La Procuraduría General de la Nación ha emitido un pliego de cargos en contra del alcalde de Cartagena, William Dau Chamat, y la directora de Cobertura de Educación del municipio, Alexandra Herrera, por presuntas irregularidades relacionadas con sobrecostos en contratos públicos por un valor acumulado de $527 millones.
Los señalamientos se centran en el contrato destinado a proveer raciones alimenticias diarias del Plan de Alimentación Escolar (PAE) a 97.135 estudiantes de colegios públicos en la ciudad durante la pandemia de COVID-19.
Según los hallazgos presentados por el Ministerio Público, el alcalde distrital habría suscrito una adición por un monto de $3.400 millones al contrato original, inicialmente firmado por $22.459 millones. Estos ajustes se basaron en estudios previos autorizados por la directora de Cobertura de Educación.

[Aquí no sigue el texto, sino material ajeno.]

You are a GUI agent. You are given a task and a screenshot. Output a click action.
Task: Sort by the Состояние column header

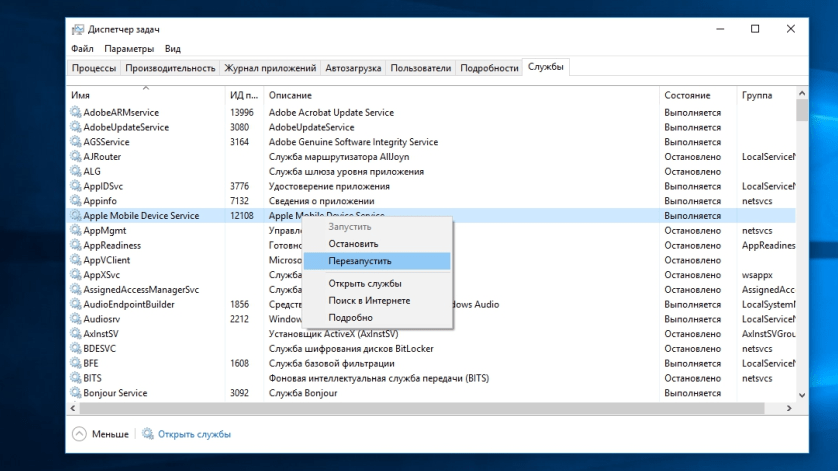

Esta acción, aparentemente realizada a pesar de la existencia de un informe de la Contraloría General de la República que denunciaba sobrecostos y discrepancias entre los paquetes alimentarios propuestos y los efectivamente entregados a los estudiantes en sus hogares, ha sido objeto de escrutinio por parte de la Procuraduría.
La investigación también ha revelado que los precios de mercado de los productos incluidos en los kits alimenticios a entregar difieren significativamente de los valores cobrados al distrito de Cartagena por el contratista.
Además de los sobrecostos detectados, la Procuraduría ha determinado que los paquetes nutricionales mensuales para los estudiantes, que debían constar de al menos 15 productos diferentes, aparentemente fueron entregados de manera incompleta en varios casos, incluso llegando a proveer únicamente uno de los productos. No obstante, se presume que se cobraron las sumas completas, incluyendo costos, utilidades e impuestos.
El alcalde William Dau Chamat enfrenta cargos provisionales calificados como gravísimos, a título de culpa gravísima, por su supuesta firma y adición del contrato en cuestión a pesar de la presunta existencia de sobrecostos. Esta acción podría haber causado un detrimento en el patrimonio público por un total de $527.398.851.
La Procuraduría General de la Nación continúa su investigación y se espera que los involucrados presenten sus respectivas defensas ante las acusaciones presentadas.